**Data**:
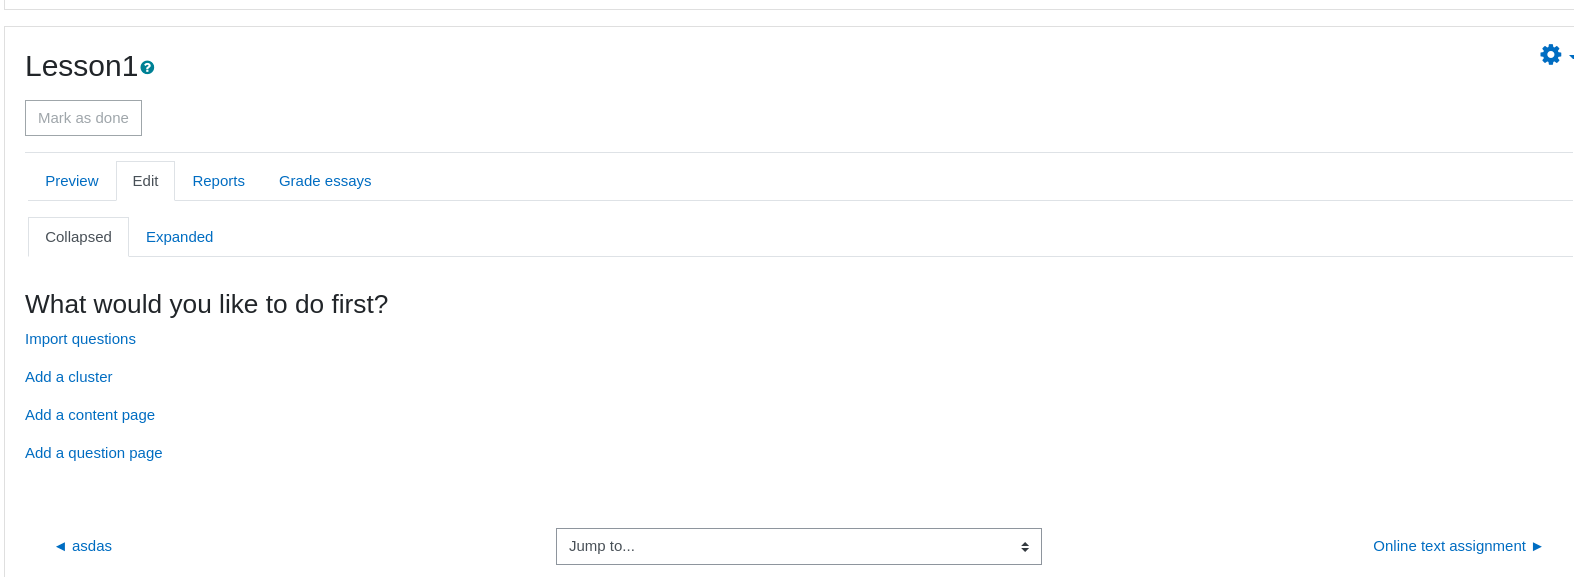This screenshot has width=1574, height=577.
Task: Click the right arrow after Online text assignment
Action: (x=1537, y=546)
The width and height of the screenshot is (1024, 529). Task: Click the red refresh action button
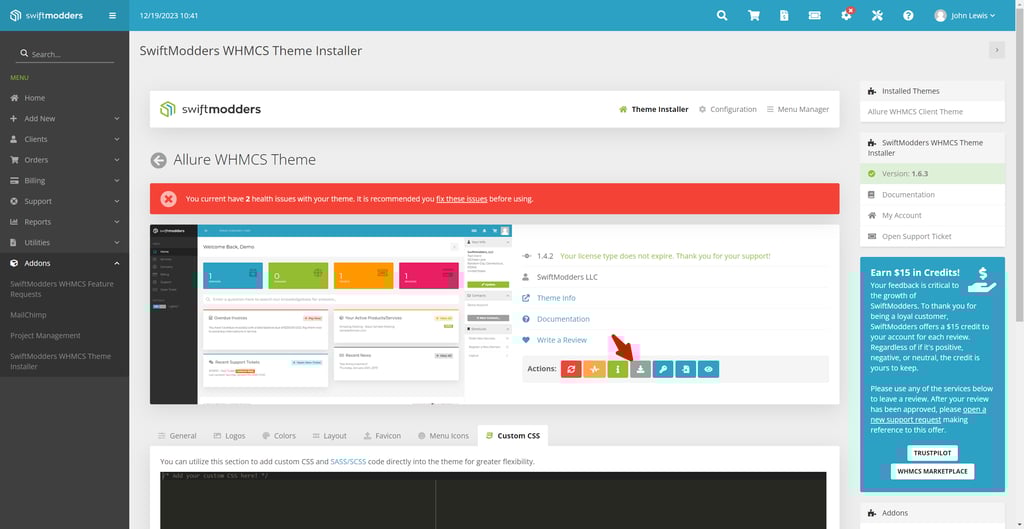[572, 369]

**Exercise details**: Set down exactly the lines between the one with "The width and" and the last line of the material above, both included, but none of the pictures.

**Solution below**:
The width and height of the screenshot is (1024, 529). Task: Click the red refresh action button
[572, 369]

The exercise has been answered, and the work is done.